Chief Financial and Business Officer Dan Rosan said that as a company with a platform technology, partnering was always part of Ascidian’s long-term strategy. The startup’s progress with its lead internal program helped accelerate discussions with pharmaceutical companies. Roche is Ascidian’s first pharma partner.

“They had a clear sense of the targets that they wanted to think about and we had a very collaborative, scientifically rigorous discussion about whether the technology would be applicable to those targets, and how,” Rosan said. “This was a situation in which there was a lot of scientific back and forth from the beginning.”

Roche has long had an interest in targeting RNA as a way of treating disease, particularly neurological disorders. The Swiss pharma giant’s relationship with Ionis Pharmaceuticals goes back more than a decade and yielded tominersen, an antisense oligonucleotide therapy that binds to messenger RNA to prevent production of the mutant protein that drives Huntington’s disease. Tominersen is in mid-stage clinical development. The two companies came together again last year, with Roche licensing rights to two of Ionis’s RNA-targeting therapeutic candidates for Alzheimer’s and Huntington’s.
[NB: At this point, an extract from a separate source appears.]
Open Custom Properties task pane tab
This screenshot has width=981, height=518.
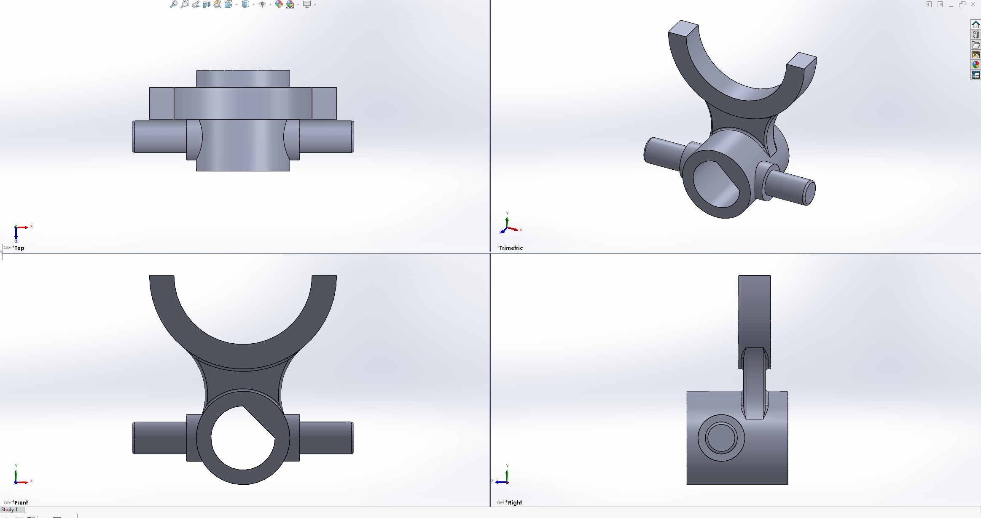(976, 75)
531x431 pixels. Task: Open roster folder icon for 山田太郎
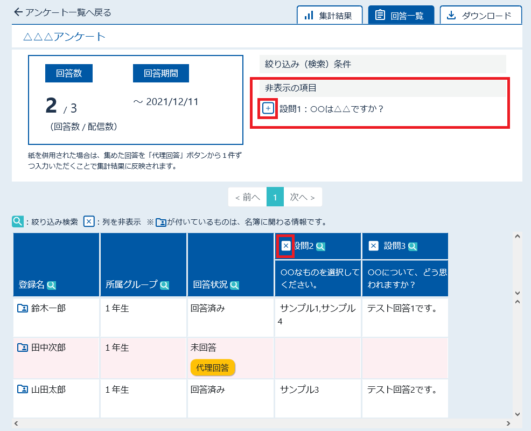click(23, 389)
Roche’s RNA aspirations have also led to collaborations with startups. The pharma giant is pursuing RNA interference therapies for neurodegenerative disorders under a partnership with Atalanta Therapeutics. It’s also working with Shape Therapeutics, a startup developing programmable RNA medicines to repair the genetic causes of disease. When the Shape alliance began in 2021, the focus was neuroscience and rare disease. Late last year, the collaboration expanded to include an undisclosed prevalent disease. Roche’s RNA-targeting strategy also encompasses small molecules, which the pharma giant is pursuing through collaborations with Arrakis Therapeutics, Ribometrix, and ReMix Therapeutics.

James Sabry, global head of pharma partnering at Roche, said in a prepared statement that the Ascidian alliance is an opportunity to harness RNA exon-editing technology that has the potential to edit multiple whole exons at the RNA level with a single treatment. The deal calls for Ascidian to handle discovery and certain preclinical work in collaboration with Roche. The pharma giant will handle other preclinical activities as well as clinical development, manufacturing, and if approved, commercialization. Ascidian could earn up to $1.8 billion in milestone payments.

Rosan said the upfront payment provides Ascidian with more capital to develop additional internal programs in neurology or other therapeutic areas. Though Ascidian’s lead program is for an inherited eye disease, the startup is not an ophthalmology company. Most of the genetically defined targets the company has been exploring are outside of the eye, Bell said. The Roche alliance is not exclusive. Ascidian may develop its own neurological therapies for targets not covered by the agreement. It may also pursue other targets with other companies.

“I think we’ll learn a lot (from Roche) about how we partner,” Rosan said. “We anticipate other partnerships, the right partner for the right target.”